---------- Text to read

One of the old National appnotes does a single-slope ADC at 20 or 24
bits or something.

One interesting thing about this technique is the the differential
linearity is essentially perfect. That can be handy for stuff like
nuclear detector histogramming or electric meters.

I haven't seen that AN but after getting Fred's highly accurate CC generator a
few days back I simply ran that onto a standard 100nF ceramic cap for the ramp
generator.

Comparing the results with a 10 digit meter I got accuracy within 0.005% of the
Vrefs I was using. That's quite amazing for a dollars worth of comparator and
discretes.

Gibbo

 

[ChrisGibboGibson]

AN260 January 1981. Like the one described by the OP, it's essentially
a serial single-slope converter, so the capacitor dielectric
absorption doesn't affect the linearity as it does in a dual-slope
converter, and the comparator sees the same dv/dt in the same
direction for reference and unknown measurement.


Doesn't take much leakage across the capacitor or current source to
reduce the linearity at midscale down to the 12-bit level though.

I might have known you'd spot the flaw!

At low scale or high scale the accuracy is absolutely remarkable. In between
these limits it's only amazing. Still fantasically good for the money (almost
none) though.

Gibbo

 

[Spehro Pefhany]

One of the old National appnotes does a single-slope ADC at 20 or 24
bits or something.

AN260 January 1981. Like the one described by the OP, it's essentially
a serial single-slope converter, so the capacitor dielectric
absorption doesn't affect the linearity as it does in a dual-slope
converter, and the comparator sees the same dv/dt in the same
direction for reference and unknown measurement.

One interesting thing about this technique is the the differential
linearity is essentially perfect. That can be handy for stuff like
nuclear detector histogramming or electric meters.

John

Doesn't take much leakage across the capacitor or current source to
reduce the linearity at midscale down to the 12-bit level though.



Best regards,
Spehro Pefhany

 

[ChrisGibboGibson]

AN260 January 1981. Like the one described by the OP, it's essentially
a serial single-slope converter, so the capacitor dielectric
absorption doesn't affect the linearity as it does in a dual-slope
converter, and the comparator sees the same dv/dt in the same
direction for reference and unknown measurement.


Doesn't take much leakage across the capacitor or current source to
reduce the linearity at midscale down to the 12-bit level though.

And I'd also like to see any other *serious* contenders for A/D at sensible
accuracy levels for next to *no* outlay.

Gibbo

 

[Dave VanHorn]

Doesn't take much leakage across the capacitor or current source to

reduce the linearity at midscale down to the 12-bit level though.

Only 12 bits? Well damn..

I did something like this for a printer.
We needed to read a thermistor, but didn't have an A/D
So, I used the thermistor through a diode to charge a cap, and a fixed
resistor through another diode to discharge the same cap. Cap value factors
out, and the diodes are mounted together, and track nicely. Worked well
enough.

--------------------
---------- Source data

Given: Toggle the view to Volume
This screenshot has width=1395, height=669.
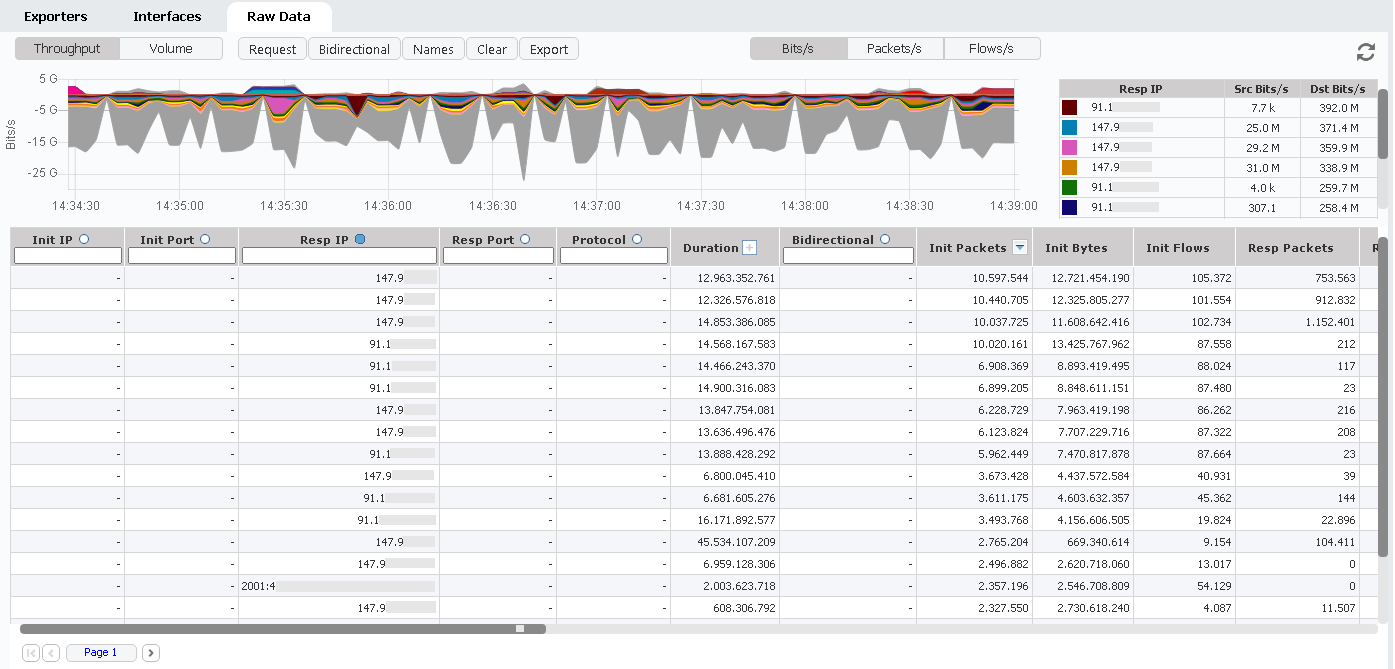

--------------------

Short exercise 1.
Which National application note, with its date, does the single-slope ADC thread cite?
Short exercise 2.
Continue the single-slope ADC thread from its last line.
The data has no connection to the single-slope ADC thread.

Response 1.
AN260, January 1981.

Response 2.
[nospam]

And I'd also like to see any other *serious* contenders for A/D at sensible
accuracy levels for next to *no* outlay.

Two precision voltage references, a precision current source, a comparator,
3 way multiplexor and a microprocessor is next to no outlay?

If you use a MOSFET to reset the integrating capacitor to a 'good' 0v then
you can dispense with the 2.5v reference and only require a two way
multiplexor. Slightly better performance and a little closer to *no*
outlay.

 

[Spehro Pefhany]

Only 12 bits? Well damn..

I did something like this for a printer.
We needed to read a thermistor, but didn't have an A/D
So, I used the thermistor through a diode to charge a cap, and a fixed
resistor through another diode to discharge the same cap. Cap value factors
out, and the diodes are mounted together, and track nicely. Worked well
enough.

A thermistor typically changes almost 5% per degree C. A 20%-accurate
ADC was probably good enough for limiting the duty cycle of a thermal
printhead. ;-) Sounds like an appropriate design.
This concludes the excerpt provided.